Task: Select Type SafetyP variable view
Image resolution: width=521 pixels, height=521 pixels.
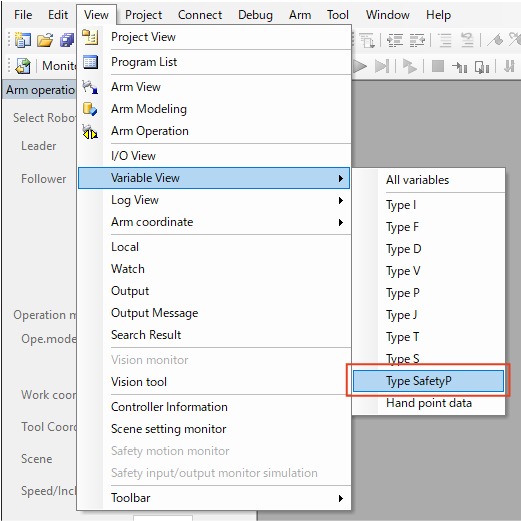Action: tap(428, 381)
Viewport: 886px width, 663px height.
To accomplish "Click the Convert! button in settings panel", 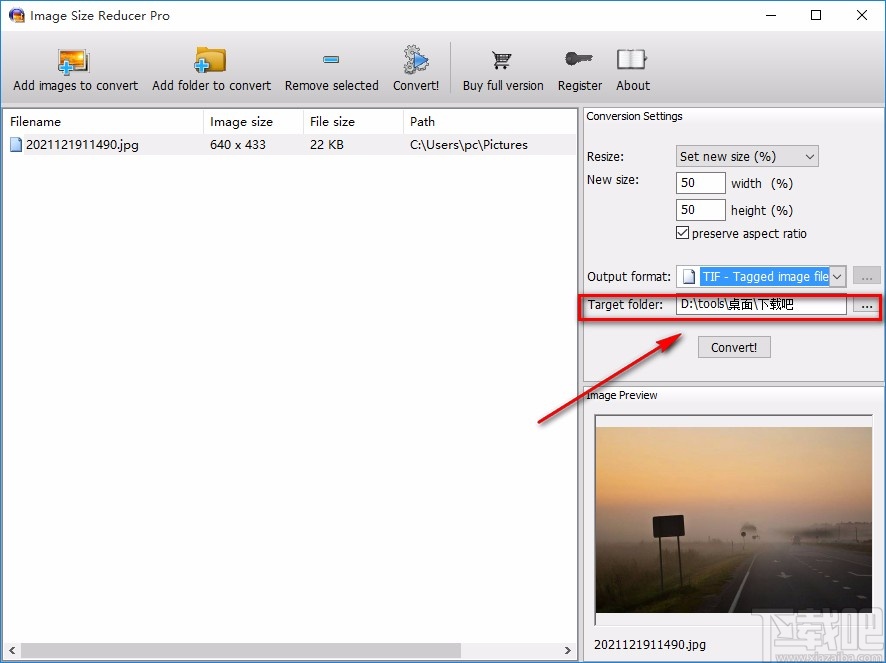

:::::

Problem statement: Reproduce the entire listing above precisely, but keep the images out.

Reply:
Task: Select Type SafetyP variable view
Image resolution: width=521 pixels, height=521 pixels.
Action: tap(428, 381)
Viewport: 886px width, 663px height.
To accomplish "Click the Convert! button in settings panel", 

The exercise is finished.